In 1984 when Andy was three, my parents came over to Gainesville to help with painting the house. They never missed an opportunity to be near their grandchildren. My dad had just opened a can of paint, and of course, Andy was right there watching him. Daddy had to go around to the other side of the house to get something, but before leaving warned, "Andy, don't touch that paint."

When Daddy returned he found Andy lying on his stomach, his nose just inches from the paint can. Startled to find Andy so close, Daddy asked, "Andy, did you mess with the paint?"

"I didn't touch it, Gwampa. I'm just weadin' the can."

Saturday, June 27, 2009

I Had a Flushmate

Squadron Officer School (or SOS) was, in 1990 when I attended, a seven-week course for Air Force captains. It was mostly about leadership, but we also honed our writing and public speaking skills. There were 18 officers in our flight plus our flight commander who was a member of the school faculty.

We came to SOS from our duty stations all over the world; I was stationed in Hawaii at the time. The members of the flight were serving in all kinds of military specialties including pilots, navigators, missile launch officers, aircraft maintenance officers, communications and computer systems officers, engineers, and some others that I can't remember.

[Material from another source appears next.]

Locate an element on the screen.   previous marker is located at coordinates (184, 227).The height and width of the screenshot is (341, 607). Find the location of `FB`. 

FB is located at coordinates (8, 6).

We were housed in dormitories, and unlike Officer Training School, we didn't have to share our rooms with a roommate. We did, however, have to share our bathrooms. Each pair of rooms had a bathroom in between, and there was a door into the bathroom from each room.

"Flushmate" was the term applied to the person on the other side of the bathroom. Most flushmates were in the same flight, but the one female in our flight and the odd male had flushmates from another flight.

The guy who had a flushmate from another flight was an F-4 pilot, and he had a million stories. One morning before class started he was regaling us with a story about the peculiar habits of his flushie. It seems the flushie liked to give himself vocal encouragement while "using the facilities" in the morning. He was apparently not shy about it because our guy could hear him clearly through the door. It went something like this: "Alright, you can do it!" followed by some grunting, and then self-congratulations such as, "Good one!"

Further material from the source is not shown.